10.1103/PhysRevE.58.4828

We present a quantitative continuum theory of ``flocking'': the collective coherent motion of large numbers of self-propelled organisms. Our model predicts the existence of an ``ordered phase'' of flocks, in which all members of the flock move together with the same mean velocity. This coherent motion of the flock is an example of spontaneously broken symmetry. The ``Goldstone modes'' associated with this ``spontaneously broken rotational symmetry'' are fluctuations in the direction of motion of a large part of the flock away from the mean direction. These ``Goldstone modes'' mix with modes associated with conservation of bird number to produce propagating sound modes. These sound modes lead to enormous fluctuations of the density of the flock.

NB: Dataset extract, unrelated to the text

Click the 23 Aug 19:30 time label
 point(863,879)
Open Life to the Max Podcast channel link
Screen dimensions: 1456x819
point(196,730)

Our model is similar in many ways to the Navier-Stokes equations for a simple compressible fluid; in other ways, it resembles a relaxational time dependent Ginsburg-Landau theory for an $n = d$ component isotropic ferromagnet. In spatial dimensions $d > 4$, the long distance behavior is correctly described by a linearized theory. For $d < 4$, non-linear fluctuation effects radically alter the long distance behavior, making it different from that of any known equilibrium model. In particular, we find that in $d = 2$, where we can calculate the scaling exponents \underline{exactly}, flocks exhibit a true, long-range ordered, spontaneously broken symmetry state, in contrast to equilibrium systems, which cannot spontaneously break a continuous symmetry in $d = 2$ (the ``Mermin-Wagner'' theorem). We make detailed predictions for various correlation functions that could be measured either in simulations, or by quantitative imaging of real flocks.